# PROBLEM REQUIREMENTS
Among the entries below, how many lines include "card"? Answer with the number only.

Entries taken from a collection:
************
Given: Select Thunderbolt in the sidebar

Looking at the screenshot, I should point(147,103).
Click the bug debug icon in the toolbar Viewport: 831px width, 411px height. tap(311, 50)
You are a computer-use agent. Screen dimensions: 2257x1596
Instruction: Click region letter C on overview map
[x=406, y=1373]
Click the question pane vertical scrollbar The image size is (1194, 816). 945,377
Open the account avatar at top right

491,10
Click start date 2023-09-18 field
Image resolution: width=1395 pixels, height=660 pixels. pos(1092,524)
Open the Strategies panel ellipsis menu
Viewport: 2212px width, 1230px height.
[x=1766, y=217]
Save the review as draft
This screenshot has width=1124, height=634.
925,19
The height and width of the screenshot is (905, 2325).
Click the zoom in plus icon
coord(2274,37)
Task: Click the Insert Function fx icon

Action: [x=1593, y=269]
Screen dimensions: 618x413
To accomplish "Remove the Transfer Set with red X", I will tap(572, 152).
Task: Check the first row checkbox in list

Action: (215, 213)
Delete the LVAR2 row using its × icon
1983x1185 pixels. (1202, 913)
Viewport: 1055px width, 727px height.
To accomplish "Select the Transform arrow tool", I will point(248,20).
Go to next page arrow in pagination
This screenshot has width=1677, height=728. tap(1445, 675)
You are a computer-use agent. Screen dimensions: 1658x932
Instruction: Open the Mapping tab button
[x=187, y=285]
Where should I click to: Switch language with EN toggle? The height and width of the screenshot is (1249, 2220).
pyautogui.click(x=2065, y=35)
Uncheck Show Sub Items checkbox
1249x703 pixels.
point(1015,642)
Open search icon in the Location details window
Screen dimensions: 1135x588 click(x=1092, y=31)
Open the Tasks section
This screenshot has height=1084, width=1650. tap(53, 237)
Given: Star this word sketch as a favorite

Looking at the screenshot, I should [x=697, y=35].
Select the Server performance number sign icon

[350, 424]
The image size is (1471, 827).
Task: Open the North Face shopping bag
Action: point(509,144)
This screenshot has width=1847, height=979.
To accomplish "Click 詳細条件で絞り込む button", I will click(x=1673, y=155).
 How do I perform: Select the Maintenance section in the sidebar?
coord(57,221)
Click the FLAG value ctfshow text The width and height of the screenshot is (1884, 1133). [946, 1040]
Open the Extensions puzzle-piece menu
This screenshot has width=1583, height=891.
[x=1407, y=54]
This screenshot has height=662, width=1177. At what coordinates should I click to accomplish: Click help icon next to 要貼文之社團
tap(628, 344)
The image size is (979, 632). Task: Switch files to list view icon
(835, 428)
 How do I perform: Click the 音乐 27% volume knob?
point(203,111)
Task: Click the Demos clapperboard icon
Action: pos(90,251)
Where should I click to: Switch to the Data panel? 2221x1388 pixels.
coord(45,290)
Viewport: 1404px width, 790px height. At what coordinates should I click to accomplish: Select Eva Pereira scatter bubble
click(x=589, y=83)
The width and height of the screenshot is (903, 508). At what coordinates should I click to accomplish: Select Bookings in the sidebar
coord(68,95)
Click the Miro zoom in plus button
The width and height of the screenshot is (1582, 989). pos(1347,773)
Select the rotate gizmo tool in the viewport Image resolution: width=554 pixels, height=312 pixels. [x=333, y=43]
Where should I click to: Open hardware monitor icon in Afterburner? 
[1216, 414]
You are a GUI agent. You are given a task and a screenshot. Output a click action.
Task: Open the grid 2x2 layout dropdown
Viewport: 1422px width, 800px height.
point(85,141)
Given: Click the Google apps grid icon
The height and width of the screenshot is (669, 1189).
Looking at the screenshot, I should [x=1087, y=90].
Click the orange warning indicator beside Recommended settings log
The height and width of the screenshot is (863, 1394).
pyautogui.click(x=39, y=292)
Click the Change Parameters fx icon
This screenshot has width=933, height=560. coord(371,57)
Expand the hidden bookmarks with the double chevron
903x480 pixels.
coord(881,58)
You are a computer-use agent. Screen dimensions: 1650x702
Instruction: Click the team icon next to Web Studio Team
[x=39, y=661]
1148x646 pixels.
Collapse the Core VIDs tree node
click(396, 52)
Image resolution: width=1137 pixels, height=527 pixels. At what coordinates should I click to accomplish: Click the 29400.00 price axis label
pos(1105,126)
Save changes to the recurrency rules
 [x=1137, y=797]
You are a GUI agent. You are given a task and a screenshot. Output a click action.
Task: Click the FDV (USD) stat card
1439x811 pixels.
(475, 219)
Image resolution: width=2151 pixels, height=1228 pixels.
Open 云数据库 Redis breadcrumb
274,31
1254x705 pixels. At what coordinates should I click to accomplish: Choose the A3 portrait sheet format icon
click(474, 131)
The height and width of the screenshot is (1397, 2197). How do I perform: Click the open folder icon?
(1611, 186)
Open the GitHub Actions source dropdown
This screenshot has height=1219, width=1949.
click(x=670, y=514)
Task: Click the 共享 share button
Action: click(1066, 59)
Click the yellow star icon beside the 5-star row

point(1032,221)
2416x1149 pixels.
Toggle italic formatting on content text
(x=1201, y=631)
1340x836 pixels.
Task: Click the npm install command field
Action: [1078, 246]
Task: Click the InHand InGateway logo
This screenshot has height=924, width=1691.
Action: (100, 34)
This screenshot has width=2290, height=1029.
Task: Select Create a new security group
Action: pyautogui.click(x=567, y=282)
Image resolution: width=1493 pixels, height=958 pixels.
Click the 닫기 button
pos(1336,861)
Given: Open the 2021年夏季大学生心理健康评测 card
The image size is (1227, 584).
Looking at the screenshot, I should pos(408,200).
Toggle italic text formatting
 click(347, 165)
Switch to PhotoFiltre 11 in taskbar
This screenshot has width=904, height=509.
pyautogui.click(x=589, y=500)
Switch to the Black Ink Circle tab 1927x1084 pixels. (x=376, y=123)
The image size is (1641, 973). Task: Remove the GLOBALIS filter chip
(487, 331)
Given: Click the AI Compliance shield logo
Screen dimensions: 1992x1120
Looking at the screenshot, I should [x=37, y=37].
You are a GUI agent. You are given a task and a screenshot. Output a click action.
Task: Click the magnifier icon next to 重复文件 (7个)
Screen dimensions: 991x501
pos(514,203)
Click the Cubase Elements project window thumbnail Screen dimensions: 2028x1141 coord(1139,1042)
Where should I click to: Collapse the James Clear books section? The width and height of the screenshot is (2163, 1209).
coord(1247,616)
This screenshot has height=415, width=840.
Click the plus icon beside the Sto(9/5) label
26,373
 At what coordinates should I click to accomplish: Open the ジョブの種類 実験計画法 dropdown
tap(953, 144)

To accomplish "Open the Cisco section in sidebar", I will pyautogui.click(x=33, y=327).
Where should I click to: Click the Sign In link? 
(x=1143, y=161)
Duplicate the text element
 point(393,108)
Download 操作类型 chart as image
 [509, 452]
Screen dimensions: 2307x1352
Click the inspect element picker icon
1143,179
************
# RESULT FOR THIS EXERCISE
2